La investigación señala que los daños psicológicos, como la baja autoestima y la paranoia, pueden llevar a los jóvenes a actuar de manera defensiva, atacando primero para no ser ellos atacados. La dinámica familiar también juega un papel crucial, ya que un entorno familiar disfuncional puede influir en la transición de víctima a agresor.
En ambos relatos, el acoso comenzó casi sin hacer ruido: un gesto, un mensaje, una notificación. Y en los dos, quienes debían protegerlas (escuela, adultos, redes) fallaron.
Según cifras del Módulo sobre Ciberacoso del Inegi, 22.2 por ciento de las mujeres usuarias de internet fueron víctimas de algún tipo de ciberacoso y, las mujeres jóvenes son más susceptibles. El espacio digital amplifica lo que ya existe fuera de él: el control, la burla, la necesidad de dominar al otro.
No es casual que ambas historias resuenen con la publicada hace unos días en DOMINGA: “Nueve ex empleados la atacan con violencia digital: ‘ningún abogado hombre quiso defender mi dignidad’”, de la periodista Claudia Solera. En esa nota, Alejandra Petatán, una publirrelacionista relató cómo fue víctima de una campaña de desprestigio que usó inteligencia artificial para fabricar y difundir imágenes falsas.

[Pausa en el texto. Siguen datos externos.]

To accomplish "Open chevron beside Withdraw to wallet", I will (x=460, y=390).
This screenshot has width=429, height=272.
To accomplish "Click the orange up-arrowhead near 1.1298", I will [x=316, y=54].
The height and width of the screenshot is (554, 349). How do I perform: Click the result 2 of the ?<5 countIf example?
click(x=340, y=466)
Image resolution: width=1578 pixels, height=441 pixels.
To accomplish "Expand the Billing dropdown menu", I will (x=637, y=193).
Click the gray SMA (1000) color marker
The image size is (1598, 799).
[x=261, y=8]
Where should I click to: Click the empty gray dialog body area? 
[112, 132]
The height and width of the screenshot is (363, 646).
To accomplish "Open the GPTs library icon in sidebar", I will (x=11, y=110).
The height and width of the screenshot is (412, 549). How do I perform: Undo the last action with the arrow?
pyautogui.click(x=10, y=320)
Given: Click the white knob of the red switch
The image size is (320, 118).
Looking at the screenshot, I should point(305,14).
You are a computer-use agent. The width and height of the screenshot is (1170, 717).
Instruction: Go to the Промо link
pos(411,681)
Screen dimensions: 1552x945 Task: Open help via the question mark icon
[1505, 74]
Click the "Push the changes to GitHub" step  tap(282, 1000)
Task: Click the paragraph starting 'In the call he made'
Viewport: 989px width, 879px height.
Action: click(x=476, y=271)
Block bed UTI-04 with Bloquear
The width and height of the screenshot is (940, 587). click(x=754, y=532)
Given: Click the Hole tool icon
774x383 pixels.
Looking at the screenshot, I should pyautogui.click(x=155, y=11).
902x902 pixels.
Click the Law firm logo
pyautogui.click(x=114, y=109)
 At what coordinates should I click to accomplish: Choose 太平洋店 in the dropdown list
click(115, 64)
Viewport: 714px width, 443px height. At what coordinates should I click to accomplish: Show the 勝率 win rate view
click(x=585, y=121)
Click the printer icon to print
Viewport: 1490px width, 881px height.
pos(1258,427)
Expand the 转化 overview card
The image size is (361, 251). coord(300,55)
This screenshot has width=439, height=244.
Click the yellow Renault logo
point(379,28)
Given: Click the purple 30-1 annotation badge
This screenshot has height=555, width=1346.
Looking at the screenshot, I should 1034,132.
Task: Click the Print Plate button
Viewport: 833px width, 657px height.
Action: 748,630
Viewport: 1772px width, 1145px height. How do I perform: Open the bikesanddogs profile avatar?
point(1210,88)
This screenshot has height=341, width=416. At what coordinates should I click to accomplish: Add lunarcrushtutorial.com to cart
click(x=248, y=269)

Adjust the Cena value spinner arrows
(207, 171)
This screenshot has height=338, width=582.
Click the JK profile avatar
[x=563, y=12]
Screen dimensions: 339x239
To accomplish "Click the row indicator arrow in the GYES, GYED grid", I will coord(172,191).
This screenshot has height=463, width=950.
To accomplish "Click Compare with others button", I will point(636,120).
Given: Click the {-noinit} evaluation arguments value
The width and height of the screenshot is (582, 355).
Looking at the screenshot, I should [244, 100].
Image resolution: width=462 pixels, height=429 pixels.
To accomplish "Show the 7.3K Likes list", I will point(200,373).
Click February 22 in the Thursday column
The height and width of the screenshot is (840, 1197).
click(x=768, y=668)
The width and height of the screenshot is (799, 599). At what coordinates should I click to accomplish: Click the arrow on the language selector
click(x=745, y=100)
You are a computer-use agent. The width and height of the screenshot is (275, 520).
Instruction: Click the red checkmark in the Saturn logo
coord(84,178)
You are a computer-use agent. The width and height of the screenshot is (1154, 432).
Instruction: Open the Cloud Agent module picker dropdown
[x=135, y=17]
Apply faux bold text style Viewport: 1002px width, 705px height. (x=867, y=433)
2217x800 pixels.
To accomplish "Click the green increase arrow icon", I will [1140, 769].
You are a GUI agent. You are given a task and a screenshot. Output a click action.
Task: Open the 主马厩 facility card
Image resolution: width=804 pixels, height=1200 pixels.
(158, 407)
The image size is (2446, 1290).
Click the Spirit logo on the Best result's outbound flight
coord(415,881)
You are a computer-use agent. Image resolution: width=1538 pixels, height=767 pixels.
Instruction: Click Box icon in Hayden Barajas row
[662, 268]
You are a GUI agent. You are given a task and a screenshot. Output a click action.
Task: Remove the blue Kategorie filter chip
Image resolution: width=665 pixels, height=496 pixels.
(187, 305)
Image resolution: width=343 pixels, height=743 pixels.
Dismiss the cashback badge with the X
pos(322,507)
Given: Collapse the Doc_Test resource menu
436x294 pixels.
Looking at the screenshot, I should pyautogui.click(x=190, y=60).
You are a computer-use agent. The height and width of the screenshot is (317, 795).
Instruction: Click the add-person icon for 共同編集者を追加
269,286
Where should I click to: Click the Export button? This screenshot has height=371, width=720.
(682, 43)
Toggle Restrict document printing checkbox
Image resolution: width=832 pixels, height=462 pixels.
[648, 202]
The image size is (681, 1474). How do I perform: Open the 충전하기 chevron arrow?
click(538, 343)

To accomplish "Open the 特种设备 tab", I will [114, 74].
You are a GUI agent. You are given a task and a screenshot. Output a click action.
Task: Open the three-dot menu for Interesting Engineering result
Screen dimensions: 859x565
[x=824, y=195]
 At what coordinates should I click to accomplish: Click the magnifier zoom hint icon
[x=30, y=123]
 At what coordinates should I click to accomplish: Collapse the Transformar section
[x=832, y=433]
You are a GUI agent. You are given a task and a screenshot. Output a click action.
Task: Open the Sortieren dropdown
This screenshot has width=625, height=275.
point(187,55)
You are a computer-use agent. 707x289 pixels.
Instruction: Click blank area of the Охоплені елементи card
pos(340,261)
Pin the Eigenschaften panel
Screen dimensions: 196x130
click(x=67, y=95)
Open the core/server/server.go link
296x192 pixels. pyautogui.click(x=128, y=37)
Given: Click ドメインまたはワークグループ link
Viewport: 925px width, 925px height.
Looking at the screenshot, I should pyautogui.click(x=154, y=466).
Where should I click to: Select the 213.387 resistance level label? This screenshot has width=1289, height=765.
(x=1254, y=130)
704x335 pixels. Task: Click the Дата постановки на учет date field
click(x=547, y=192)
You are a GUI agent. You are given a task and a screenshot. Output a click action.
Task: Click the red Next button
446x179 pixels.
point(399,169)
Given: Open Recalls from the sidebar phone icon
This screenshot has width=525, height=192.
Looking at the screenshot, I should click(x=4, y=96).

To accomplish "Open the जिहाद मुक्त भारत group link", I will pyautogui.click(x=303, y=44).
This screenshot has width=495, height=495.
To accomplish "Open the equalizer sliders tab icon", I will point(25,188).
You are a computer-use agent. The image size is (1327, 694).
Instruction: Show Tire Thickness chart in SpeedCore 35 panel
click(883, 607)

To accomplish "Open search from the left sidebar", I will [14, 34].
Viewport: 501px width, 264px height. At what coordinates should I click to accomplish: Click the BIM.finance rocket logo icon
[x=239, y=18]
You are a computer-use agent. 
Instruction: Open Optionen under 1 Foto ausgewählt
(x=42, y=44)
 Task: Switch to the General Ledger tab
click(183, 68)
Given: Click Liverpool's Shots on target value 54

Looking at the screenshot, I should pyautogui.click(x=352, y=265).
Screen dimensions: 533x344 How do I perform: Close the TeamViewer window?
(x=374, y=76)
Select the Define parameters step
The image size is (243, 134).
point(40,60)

Aunque los casos son distintos, el mensaje es el mismo: la violencia se minimiza y las mujeres aprenden a callar para que no las señalen.
Renata nunca denunció. Su madre la apoyó, pero le advirtió que el proceso sería “desgastante e incómodo”. Camila tampoco. “Sabía que no iban a hacer nada”, dice. Ambas encontraron consuelo en lo mismo: la amistad, la familia, el tiempo.
Renata ahora dice que lo más importante es hablar: “No te calles. Coméntalo con alguien de confianza y no te sientas culpable ni sientas que estás exagerando.” Camila, por su parte, aprendió a mirar distinto: “No te dejes llevar por lo que te dicen. Habla peor de quien no tiene nada mejor que hacer que escribirte.”
El acoso no empieza en una pantalla ni termina en ella. Se gesta en los pasillos, en la indiferencia, en el silencio que se hace costumbre. Hoy, Renata y Camila saben que el acoso no desaparece bloqueando una cuenta ni cambiando de escuela.
La violencia digital se alimenta del silencio, y quedarse callada deja cicatrices. El desafío más grande fue aprender a no temerle a la pantalla y, con ello, recuperar algo de control sobre sus vidas.